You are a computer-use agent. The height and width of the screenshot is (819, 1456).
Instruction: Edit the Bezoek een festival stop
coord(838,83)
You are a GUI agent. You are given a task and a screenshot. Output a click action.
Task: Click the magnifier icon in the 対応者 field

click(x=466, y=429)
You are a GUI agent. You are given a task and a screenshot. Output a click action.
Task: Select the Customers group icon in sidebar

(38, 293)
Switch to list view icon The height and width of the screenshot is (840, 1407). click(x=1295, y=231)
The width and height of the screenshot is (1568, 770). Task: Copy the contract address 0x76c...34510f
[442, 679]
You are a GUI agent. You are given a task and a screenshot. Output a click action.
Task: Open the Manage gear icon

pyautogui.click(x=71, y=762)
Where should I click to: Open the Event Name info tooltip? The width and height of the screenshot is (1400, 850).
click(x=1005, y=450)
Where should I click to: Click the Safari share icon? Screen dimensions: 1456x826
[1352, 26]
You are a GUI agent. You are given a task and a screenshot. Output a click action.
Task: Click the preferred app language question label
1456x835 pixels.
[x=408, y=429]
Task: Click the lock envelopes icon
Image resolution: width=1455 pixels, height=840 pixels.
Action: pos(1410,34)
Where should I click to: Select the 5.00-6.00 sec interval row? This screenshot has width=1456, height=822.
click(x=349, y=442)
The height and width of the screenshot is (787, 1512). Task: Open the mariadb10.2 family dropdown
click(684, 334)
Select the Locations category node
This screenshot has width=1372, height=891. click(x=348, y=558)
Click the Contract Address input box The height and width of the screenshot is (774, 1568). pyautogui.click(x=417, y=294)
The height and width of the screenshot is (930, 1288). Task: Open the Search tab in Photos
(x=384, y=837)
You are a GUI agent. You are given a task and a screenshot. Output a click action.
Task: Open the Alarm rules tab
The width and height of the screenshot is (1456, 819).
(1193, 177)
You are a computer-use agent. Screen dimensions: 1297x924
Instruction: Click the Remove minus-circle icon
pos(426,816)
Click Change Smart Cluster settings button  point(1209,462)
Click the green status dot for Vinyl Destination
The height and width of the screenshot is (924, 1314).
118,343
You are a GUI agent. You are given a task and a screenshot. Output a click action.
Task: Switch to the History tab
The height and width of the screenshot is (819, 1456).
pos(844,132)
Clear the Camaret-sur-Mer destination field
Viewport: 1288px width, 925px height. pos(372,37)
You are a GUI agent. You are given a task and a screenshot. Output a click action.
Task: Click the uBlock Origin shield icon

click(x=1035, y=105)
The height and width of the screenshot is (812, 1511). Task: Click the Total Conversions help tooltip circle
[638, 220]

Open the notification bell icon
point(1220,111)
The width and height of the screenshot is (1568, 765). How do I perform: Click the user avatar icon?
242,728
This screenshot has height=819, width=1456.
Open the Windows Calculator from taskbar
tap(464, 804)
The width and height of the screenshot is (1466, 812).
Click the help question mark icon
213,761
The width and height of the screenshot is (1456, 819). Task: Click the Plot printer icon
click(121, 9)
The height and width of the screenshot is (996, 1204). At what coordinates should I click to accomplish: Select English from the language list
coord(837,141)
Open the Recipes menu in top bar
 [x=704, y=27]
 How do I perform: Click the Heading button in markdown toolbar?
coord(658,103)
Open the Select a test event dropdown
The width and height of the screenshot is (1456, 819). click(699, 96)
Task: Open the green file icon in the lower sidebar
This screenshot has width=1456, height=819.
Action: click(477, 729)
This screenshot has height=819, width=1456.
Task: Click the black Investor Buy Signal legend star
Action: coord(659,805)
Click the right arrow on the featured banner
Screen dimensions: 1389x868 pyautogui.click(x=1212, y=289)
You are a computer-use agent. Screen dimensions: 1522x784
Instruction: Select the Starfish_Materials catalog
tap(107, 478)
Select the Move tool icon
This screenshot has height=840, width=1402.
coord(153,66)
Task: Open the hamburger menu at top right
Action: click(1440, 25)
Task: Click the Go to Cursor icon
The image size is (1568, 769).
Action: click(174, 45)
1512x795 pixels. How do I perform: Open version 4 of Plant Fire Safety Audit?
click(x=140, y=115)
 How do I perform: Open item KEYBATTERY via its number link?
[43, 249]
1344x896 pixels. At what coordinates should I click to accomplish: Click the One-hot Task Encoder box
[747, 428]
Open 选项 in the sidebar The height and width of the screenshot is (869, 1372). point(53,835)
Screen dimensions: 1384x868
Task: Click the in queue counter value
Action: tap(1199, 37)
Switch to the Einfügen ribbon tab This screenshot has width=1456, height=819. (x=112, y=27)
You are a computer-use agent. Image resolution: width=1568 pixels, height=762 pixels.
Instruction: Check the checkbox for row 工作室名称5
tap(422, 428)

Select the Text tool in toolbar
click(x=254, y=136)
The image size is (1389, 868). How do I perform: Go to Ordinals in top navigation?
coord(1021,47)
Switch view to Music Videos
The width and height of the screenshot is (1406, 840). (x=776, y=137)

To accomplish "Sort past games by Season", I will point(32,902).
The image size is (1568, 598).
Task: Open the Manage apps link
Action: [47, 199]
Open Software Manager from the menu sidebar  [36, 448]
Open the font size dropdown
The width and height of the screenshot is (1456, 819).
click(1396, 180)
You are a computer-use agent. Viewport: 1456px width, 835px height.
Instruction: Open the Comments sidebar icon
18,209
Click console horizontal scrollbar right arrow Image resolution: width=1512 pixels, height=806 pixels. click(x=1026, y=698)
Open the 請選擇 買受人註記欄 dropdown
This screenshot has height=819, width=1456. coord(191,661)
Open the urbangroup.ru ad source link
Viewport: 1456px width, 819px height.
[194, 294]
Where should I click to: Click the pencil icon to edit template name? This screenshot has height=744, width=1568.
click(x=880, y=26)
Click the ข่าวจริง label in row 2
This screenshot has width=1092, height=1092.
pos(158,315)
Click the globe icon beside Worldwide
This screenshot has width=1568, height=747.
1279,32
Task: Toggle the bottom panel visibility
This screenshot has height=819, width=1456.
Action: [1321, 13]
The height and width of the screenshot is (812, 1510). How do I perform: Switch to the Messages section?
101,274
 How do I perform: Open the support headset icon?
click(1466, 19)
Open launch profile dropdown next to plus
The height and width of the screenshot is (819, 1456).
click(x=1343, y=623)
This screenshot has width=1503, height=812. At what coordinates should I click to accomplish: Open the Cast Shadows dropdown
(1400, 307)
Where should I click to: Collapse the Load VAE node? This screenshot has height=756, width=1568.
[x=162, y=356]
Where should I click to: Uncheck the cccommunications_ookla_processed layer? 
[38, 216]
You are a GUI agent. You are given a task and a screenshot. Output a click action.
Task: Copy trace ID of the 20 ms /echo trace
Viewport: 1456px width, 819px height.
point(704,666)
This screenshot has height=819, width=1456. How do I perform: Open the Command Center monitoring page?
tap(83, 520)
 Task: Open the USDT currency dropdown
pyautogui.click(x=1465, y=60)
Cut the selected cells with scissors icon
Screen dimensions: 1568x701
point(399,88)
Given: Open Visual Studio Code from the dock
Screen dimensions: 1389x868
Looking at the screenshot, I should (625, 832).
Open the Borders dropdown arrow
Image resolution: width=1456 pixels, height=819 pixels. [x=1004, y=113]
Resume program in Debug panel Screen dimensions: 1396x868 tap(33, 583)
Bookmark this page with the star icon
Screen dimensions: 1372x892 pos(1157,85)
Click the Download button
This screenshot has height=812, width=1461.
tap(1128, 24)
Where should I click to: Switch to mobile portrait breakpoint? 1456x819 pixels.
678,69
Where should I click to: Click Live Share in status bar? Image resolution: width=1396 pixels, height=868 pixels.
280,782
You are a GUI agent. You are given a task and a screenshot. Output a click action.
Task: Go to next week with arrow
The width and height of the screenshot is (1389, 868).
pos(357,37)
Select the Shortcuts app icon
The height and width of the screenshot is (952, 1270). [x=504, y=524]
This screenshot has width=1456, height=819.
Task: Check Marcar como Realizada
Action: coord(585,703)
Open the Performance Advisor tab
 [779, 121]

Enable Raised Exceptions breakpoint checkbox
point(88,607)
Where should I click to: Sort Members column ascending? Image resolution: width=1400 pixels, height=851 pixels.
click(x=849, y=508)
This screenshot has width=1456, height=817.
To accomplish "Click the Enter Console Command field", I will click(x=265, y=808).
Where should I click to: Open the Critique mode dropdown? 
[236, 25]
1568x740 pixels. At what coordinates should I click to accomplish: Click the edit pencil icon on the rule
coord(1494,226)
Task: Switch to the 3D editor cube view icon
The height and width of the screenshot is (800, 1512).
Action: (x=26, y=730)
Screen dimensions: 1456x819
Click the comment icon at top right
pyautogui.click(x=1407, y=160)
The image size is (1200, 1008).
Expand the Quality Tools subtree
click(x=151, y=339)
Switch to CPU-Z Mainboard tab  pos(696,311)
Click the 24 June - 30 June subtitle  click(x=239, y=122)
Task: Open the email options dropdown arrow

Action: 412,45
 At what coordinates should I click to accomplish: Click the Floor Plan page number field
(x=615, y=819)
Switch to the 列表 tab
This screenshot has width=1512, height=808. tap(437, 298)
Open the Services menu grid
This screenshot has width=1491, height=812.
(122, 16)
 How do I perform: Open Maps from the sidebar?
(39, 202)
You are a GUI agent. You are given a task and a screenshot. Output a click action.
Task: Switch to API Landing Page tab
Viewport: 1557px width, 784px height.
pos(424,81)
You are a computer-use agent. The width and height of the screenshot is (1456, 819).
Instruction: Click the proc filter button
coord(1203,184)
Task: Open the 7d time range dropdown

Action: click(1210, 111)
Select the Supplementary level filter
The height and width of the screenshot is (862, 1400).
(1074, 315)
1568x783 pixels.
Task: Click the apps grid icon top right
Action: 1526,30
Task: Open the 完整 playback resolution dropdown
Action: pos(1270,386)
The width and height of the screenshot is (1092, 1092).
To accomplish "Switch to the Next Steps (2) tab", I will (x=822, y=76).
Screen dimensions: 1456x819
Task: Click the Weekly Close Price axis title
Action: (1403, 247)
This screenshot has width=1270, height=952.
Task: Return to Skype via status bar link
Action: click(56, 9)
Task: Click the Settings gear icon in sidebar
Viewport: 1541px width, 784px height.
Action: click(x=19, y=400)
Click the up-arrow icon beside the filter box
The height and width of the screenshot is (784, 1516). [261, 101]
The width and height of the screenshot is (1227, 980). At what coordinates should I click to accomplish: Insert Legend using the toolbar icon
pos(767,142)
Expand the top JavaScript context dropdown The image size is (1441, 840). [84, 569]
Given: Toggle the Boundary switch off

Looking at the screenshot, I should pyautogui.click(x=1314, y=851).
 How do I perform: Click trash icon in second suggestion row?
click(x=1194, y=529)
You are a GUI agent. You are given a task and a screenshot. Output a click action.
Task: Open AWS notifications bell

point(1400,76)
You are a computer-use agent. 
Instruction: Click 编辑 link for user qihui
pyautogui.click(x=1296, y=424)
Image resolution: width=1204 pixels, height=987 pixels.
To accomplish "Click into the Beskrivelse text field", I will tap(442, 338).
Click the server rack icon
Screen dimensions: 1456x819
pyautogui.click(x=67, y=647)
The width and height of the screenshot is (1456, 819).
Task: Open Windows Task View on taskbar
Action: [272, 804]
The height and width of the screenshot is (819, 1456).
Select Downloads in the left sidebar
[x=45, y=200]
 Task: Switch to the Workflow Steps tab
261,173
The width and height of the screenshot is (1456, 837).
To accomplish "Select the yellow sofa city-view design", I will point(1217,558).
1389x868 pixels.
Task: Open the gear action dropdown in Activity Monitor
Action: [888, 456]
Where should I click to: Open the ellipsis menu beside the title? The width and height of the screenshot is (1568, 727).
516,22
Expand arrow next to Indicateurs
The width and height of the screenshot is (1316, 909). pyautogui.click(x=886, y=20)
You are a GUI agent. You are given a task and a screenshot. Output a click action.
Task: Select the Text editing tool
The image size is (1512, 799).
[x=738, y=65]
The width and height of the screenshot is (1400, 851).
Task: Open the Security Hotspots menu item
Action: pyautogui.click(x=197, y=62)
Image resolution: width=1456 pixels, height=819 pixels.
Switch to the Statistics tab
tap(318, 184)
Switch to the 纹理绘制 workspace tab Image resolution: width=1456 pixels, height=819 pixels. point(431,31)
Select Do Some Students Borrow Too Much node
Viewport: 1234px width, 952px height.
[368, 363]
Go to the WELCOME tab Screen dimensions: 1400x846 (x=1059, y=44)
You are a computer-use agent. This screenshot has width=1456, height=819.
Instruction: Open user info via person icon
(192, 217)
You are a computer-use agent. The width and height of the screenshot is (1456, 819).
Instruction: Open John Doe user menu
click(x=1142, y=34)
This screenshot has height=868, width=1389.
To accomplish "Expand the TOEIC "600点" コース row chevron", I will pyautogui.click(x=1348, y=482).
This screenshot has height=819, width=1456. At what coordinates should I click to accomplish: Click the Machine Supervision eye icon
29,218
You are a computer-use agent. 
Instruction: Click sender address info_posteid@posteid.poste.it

#### WHAT THE TASK REQUIRES
The lines that contain the word "label" are wanted; copy each of them from the records.

#### SOLUTION FOR THIS PROBLEM
Task: Click the preferred app language question label
Click the ข่าวจริง label in row 2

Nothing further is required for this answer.